[PATCH v4 02/12] arm64/mm: Update range-based tlb invalidation routines for FEAT_LPA2

Fri Oct 20 07:55:56 PDT 2023

On 19/10/2023 22:06, Marc Zyngier wrote:
> On Mon, 09 Oct 2023 19:49:58 +0100,
> Ryan Roberts <ryan.roberts at arm.com> wrote:
>>
>> The BADDR field of the range-based tlbi instructions is specified in
>> 64KB units when LPA2 is in use (TCR.DS=1), whereas it is in page units
>> otherwise.
>>
>> When LPA2 is enabled, use the non-range tlbi instructions to forward
>> align to a 64KB boundary first, then use range-based tlbi from there on,
>> until we have either invalidated all pages or we have a single page
>> remaining.
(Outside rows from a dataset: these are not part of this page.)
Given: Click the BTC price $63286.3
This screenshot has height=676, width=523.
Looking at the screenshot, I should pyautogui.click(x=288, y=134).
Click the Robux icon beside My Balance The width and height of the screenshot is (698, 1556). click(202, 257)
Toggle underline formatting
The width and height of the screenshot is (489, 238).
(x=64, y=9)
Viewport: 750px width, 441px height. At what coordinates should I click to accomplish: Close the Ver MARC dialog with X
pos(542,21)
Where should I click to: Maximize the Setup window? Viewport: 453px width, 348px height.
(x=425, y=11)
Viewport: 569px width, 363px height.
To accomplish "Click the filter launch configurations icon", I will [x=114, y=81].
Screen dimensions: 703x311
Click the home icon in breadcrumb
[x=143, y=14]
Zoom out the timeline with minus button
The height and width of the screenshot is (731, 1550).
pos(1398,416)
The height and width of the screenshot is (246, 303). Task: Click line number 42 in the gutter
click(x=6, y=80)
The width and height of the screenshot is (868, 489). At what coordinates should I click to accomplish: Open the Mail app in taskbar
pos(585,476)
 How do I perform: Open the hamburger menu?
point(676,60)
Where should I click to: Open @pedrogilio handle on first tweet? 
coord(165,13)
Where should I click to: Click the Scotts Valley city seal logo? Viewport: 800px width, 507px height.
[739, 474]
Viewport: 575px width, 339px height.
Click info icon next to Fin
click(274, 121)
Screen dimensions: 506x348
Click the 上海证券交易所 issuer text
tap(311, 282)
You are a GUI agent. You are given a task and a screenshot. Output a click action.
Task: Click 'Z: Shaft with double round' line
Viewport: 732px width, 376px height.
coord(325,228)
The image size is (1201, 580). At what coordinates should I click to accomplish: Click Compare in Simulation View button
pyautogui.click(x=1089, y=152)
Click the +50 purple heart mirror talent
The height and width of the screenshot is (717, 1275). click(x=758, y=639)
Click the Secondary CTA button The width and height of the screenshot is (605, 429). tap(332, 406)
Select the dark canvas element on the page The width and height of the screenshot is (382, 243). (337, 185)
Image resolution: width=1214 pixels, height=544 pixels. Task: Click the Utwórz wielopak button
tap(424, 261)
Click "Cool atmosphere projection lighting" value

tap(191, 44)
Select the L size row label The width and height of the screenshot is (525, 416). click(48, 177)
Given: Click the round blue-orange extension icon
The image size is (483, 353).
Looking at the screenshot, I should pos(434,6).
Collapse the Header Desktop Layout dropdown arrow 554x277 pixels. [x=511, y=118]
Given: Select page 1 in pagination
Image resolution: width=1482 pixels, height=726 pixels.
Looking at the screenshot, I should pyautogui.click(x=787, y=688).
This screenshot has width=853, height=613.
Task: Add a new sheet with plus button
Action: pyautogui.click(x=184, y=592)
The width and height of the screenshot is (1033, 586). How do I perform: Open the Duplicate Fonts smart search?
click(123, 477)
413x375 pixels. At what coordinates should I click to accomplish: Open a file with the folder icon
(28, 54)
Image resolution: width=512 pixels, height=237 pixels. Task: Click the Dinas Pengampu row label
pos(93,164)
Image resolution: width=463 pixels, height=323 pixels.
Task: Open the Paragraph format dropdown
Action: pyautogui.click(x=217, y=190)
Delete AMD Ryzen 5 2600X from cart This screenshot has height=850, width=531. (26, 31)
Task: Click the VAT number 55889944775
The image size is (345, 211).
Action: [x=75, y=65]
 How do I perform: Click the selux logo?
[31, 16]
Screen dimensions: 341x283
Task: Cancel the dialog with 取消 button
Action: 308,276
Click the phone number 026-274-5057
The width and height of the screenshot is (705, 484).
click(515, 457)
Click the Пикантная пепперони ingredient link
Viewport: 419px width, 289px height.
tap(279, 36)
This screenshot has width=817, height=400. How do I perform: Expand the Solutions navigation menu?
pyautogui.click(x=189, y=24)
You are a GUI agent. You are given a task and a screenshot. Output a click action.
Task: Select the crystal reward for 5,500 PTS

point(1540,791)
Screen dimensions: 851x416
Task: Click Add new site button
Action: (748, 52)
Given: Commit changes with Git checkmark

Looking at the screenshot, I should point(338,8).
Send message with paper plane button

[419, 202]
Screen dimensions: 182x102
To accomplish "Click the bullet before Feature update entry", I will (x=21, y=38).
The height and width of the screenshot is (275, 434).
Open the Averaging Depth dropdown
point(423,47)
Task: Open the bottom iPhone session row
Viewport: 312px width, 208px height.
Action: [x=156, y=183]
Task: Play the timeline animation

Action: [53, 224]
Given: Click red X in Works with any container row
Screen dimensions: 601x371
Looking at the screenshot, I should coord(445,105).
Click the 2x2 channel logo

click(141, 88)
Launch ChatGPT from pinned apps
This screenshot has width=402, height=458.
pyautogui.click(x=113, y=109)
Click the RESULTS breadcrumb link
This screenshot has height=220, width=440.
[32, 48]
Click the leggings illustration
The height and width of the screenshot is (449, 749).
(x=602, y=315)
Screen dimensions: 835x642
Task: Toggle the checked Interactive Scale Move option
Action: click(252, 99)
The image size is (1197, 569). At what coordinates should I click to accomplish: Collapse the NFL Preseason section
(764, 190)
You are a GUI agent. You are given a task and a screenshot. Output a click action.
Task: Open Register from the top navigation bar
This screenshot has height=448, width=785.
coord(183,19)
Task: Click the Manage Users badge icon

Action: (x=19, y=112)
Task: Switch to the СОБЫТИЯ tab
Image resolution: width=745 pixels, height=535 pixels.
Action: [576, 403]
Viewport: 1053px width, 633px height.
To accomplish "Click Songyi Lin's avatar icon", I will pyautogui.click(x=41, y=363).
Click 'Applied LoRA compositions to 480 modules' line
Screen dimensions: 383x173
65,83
If the latter, that is done with non-range tlbi. (Previously
>> we invalidated a single odd page first, but we can no longer do this
>> because it could wreck our 64KB alignment). When LPA2 is not in use, we
>> don't need the initial alignemnt step. However, the bigger impact is
>> that we can no longer use the previous method of iterating from smallest
>> to largest 'scale', since this would likely unalign the boundary again
>> for the LPA2 case. So instead we iterate from highest to lowest scale,
>> which guarrantees that we remain 64KB aligned until the last op (at
>> scale=0).
>>
>> The original commit (d1d3aa98 "arm64: tlb: Use the TLBI RANGE feature in
>> arm64") stated this as the reason for incrementing scale:
>>
>>   However, in most scenarios, the pages = 1 when flush_tlb_range() is
>>   called. Start from scale = 3 or other proper value (such as scale
>>   =ilog2(pages)), will incur extra overhead. So increase 'scale' from 0
>>   to maximum, the flush order is exactly opposite to the example.
>>
>> But pages=1 is already special cased by the non-range invalidation path,
>> which will take care of it the first time through the loop (both in the
>> original commit and in my change), so I don't think switching to
>> decrement scale should have any extra performance impact after all.
> 
> Surely this can be benchmarked. After all, HW supporting range
> invalidation is common enough these days.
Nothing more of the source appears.